Active Metric Learning from Relative Comparisons
This work addresses the challenge of minimizing human effort in acquiring relative comparisons for metric learning, which is incremental as it builds on existing methods with a novel selection strategy.
The paper tackles the problem of efficiently learning distance metrics from relative comparisons by actively selecting the most informative triplets to query, reducing the selection pool from O(n^3) to O(n) and showing consistent outperformance over baseline policies in experiments.
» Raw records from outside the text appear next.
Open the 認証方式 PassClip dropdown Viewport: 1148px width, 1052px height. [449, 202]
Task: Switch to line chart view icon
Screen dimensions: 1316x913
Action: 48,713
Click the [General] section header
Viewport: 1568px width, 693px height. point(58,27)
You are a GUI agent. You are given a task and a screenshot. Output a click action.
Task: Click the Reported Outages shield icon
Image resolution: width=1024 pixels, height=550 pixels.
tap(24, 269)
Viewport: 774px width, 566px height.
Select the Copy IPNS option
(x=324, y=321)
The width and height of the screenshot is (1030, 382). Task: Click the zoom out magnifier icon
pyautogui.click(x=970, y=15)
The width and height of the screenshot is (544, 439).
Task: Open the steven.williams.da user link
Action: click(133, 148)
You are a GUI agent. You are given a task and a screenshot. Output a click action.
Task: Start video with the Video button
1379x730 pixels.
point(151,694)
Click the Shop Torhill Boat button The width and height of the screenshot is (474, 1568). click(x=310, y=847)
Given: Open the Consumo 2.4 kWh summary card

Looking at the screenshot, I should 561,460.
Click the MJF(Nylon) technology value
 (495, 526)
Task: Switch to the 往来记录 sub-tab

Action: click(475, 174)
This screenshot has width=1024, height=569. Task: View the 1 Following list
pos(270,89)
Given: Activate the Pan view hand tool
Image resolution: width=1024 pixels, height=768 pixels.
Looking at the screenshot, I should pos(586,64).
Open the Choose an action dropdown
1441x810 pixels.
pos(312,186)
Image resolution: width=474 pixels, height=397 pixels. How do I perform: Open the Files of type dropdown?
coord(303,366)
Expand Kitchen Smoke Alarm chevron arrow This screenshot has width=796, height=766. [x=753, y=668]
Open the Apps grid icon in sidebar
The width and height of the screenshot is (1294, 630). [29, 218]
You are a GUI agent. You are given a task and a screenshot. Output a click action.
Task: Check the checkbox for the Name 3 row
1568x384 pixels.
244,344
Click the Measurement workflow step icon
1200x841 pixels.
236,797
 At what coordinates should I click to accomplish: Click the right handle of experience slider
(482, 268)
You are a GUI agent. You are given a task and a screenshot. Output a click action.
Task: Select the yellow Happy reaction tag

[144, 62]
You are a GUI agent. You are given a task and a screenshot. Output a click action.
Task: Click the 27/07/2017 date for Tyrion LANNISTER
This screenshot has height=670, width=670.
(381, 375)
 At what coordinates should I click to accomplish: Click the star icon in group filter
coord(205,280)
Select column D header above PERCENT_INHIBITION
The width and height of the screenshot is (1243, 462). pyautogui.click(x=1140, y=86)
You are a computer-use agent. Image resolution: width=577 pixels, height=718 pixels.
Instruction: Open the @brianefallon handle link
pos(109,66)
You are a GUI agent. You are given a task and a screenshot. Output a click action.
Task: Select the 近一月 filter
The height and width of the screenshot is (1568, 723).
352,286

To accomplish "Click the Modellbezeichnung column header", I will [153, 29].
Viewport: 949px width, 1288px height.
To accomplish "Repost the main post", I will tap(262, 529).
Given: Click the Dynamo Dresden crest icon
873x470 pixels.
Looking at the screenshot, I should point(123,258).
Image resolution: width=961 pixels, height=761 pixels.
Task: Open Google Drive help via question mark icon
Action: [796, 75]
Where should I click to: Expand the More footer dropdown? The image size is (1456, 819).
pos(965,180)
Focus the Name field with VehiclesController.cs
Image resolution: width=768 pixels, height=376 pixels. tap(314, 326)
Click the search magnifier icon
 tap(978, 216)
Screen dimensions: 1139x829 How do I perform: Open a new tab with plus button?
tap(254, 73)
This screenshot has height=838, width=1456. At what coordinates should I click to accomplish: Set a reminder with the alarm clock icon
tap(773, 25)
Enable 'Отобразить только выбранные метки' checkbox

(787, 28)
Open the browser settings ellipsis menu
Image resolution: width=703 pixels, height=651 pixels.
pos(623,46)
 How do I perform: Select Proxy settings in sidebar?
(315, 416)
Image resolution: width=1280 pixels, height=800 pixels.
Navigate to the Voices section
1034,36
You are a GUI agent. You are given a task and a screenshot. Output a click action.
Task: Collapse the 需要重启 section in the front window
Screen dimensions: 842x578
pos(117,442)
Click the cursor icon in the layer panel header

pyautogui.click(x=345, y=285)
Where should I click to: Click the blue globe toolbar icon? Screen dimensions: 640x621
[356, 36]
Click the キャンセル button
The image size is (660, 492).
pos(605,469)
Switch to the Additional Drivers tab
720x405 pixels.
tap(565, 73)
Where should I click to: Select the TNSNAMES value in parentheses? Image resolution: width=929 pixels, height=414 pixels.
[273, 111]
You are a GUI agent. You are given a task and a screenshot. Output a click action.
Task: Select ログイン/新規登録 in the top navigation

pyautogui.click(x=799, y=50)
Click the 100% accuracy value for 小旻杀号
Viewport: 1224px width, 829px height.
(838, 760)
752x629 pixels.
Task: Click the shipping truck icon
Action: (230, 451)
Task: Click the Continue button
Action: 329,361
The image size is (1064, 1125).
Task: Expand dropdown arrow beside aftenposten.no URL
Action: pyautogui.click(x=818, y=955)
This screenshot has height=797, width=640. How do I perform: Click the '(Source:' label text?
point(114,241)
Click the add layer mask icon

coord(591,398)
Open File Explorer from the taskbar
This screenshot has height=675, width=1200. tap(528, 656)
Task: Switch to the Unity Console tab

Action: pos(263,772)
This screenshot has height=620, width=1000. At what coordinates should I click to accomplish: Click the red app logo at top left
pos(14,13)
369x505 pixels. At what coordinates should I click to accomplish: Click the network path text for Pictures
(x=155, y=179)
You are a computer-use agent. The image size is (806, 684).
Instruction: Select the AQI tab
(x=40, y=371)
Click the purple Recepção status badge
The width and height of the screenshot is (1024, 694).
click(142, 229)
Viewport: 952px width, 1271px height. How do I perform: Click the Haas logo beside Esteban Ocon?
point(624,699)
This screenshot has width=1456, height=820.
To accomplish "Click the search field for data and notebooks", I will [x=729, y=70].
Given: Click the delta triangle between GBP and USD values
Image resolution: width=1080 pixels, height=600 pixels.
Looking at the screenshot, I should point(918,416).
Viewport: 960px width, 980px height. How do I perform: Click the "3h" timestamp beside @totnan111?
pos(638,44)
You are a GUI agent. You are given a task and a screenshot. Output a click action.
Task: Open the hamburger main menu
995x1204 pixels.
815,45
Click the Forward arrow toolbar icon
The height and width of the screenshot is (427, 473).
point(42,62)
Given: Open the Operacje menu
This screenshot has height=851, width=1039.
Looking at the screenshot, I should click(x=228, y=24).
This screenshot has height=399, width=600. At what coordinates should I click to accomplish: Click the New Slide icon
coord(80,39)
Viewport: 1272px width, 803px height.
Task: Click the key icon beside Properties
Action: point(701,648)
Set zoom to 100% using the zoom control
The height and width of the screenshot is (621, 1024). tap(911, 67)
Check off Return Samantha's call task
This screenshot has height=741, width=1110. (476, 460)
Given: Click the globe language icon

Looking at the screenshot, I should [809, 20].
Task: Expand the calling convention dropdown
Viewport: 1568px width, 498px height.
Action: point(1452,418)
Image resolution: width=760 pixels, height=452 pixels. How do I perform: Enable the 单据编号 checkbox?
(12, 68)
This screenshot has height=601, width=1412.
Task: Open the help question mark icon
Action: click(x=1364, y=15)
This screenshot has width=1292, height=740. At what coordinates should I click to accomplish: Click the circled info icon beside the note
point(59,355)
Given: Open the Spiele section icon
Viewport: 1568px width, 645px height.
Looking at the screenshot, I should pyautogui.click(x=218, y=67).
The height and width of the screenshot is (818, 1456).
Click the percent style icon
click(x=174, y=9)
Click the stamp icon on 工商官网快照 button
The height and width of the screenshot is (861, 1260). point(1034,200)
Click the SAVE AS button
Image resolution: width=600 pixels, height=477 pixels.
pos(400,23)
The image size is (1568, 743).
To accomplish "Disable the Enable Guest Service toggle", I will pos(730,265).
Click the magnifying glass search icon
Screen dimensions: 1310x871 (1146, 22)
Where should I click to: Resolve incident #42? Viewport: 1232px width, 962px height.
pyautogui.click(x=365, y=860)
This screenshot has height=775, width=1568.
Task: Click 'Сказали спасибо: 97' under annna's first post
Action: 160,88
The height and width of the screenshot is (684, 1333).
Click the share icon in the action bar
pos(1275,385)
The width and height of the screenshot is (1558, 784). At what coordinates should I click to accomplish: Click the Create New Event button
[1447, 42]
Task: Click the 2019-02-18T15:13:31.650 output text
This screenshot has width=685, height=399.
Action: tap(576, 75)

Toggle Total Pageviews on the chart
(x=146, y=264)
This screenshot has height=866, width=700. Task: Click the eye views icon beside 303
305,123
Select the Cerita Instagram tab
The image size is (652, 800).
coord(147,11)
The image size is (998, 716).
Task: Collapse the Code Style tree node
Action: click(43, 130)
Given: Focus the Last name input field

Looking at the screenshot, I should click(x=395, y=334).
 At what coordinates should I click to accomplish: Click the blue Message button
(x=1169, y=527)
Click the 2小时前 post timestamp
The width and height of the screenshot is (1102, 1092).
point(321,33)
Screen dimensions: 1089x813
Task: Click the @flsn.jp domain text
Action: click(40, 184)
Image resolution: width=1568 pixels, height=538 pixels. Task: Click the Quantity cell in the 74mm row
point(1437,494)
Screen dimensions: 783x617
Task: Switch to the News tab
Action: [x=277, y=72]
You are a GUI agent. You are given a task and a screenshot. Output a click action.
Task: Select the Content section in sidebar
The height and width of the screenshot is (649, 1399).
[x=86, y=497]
This work focuses on active learning of distance metrics from relative comparison information. A relative comparison specifies, for a data point triplet $(x_i,x_j,x_k)$, that instance $x_i$ is more similar to $x_j$ than to $x_k$. Such constraints, when available, have been shown to be useful toward defining appropriate distance metrics. In real-world applications, acquiring constraints often require considerable human effort. This motivates us to study how to select and query the most useful relative comparisons to achieve effective metric learning with minimum user effort. Given an underlying class concept that is employed by the user to provide such constraints, we present an information-theoretic criterion that selects the triplet whose answer leads to the highest expected gain in information about the classes of a set of examples. Directly applying the proposed criterion requires examining $O(n^3)$ triplets with $n$ instances, which is prohibitive even for datasets of moderate size. We show that a randomized selection strategy can be used to reduce the selection pool from $O(n^3)$ to $O(n)$, allowing us to scale up to larger-size problems. Experiments show that the proposed method consistently outperforms two baseline policies.